The definite integral can be visualized as calculating the total area under the curve \( x^9 \), from \( x = 1 \) to \( x = 2 \). In simpler terms, it gives us a number that represents this accumulated area, which helps in various applications like determining distance, probability, and other measurable quantities.

The power rule for integration is a basic technique used to integrate polynomial functions. It is similar to the power rule for differentiation but applied in the reverse process.

To integrate a function of the form \( x^n \), where \( n eq -1 \), use the following formula:
\[ \int x^n \, dx = \frac{x^{n+1}}{n+1} + C \]
In our exercise, this rule is applied to the function \( x^9 \). Thus, the integral becomes:

• \( \int x^9 \, dx = \frac{x^{10}}{10} + C \)

The constant \( C \) is not required here since we are dealing with a definite integral.

The concept of upper and lower limits is crucial in calculating definite integrals. These bounds dictate the span of the function's domain where the area is to be evaluated. In the problem \( \int_{1}^{2} x^{9} \, dx \):

• \( x = 1 \) is the lower limit, marking the beginning of the interval.
• \( x = 2 \) is the upper limit, indicating the end of the interval.

Using these limits, we substitute them into the integrated expression and evaluate it at these points:

• Substitute 2 into \( \frac{x^{10}}{10} \) to get \( \frac{2^{10}}{10} = 102.4 \).
• Substitute 1 into \( \frac{x^{10}}{10} \) to get \( \frac{1}{10} = 0.1 \).

Once we have plugged in the upper and lower limits into our integrated expression, we need to compute the difference to find the value of the definite integral. This process effectively gives us the net area between the function curve and the x-axis over the specified interval.
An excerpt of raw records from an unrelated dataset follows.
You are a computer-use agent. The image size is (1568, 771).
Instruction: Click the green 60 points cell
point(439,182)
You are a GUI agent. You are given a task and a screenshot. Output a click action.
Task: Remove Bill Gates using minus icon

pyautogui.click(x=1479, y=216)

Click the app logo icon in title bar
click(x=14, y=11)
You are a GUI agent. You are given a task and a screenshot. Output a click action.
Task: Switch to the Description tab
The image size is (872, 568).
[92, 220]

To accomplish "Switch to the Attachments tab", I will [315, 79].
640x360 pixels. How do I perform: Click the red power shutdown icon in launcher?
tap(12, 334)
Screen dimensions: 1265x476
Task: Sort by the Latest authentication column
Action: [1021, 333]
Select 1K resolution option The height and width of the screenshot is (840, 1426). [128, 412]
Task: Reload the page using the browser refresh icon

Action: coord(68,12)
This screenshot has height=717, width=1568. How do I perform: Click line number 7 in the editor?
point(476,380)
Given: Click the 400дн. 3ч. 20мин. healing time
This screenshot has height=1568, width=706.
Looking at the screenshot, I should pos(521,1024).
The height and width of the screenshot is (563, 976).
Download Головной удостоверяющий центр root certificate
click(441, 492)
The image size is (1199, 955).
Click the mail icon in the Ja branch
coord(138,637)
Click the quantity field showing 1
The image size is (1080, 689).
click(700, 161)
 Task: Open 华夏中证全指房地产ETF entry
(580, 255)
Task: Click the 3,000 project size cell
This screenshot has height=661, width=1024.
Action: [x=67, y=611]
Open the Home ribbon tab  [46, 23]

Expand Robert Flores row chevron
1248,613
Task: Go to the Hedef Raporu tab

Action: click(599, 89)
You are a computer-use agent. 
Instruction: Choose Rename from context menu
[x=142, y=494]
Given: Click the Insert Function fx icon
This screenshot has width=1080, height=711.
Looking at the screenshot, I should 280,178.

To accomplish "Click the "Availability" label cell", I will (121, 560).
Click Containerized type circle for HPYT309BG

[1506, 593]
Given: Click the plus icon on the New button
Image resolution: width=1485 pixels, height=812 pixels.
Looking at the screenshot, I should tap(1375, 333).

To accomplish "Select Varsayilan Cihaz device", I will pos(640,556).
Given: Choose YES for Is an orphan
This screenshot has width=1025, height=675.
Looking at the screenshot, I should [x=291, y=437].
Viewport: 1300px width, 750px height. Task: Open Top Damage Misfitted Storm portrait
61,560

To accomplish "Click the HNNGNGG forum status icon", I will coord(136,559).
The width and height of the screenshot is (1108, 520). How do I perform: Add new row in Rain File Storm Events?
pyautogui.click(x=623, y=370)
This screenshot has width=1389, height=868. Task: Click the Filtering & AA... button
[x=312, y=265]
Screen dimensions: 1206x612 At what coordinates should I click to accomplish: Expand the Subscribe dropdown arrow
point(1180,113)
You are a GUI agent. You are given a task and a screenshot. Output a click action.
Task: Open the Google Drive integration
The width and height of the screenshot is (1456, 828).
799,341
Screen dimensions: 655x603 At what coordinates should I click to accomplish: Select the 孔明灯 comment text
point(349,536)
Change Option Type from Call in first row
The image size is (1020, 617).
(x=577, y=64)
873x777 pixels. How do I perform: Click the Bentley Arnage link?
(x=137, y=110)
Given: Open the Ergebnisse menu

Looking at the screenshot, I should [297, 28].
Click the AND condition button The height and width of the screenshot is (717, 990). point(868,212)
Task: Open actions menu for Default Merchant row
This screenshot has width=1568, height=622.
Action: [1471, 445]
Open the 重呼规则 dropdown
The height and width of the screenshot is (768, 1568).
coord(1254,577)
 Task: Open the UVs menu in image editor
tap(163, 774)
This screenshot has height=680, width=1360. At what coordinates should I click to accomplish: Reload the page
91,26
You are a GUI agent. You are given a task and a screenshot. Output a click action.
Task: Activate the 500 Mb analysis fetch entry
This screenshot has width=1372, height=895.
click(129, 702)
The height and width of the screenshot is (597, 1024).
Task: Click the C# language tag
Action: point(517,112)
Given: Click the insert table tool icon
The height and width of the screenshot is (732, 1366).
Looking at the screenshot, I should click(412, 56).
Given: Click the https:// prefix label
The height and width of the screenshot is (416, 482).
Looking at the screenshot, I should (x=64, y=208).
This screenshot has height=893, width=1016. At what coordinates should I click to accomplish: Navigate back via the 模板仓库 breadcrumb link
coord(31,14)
For the integral \( \int_{1}^{2} x^{9} \, dx \):

• Value at the upper limit 2: \( 102.4 \)
• Value at the lower limit 1: \( 0.1 \)

To find the definite integral, subtract the lower limit evaluation from the upper limit evaluation:
\( 102.4 - 0.1 = 102.3 \).

This result, \( 102.3 \), represents the area below the curve \( x^9 \) from \( x = 1 \) to \( x = 2 \).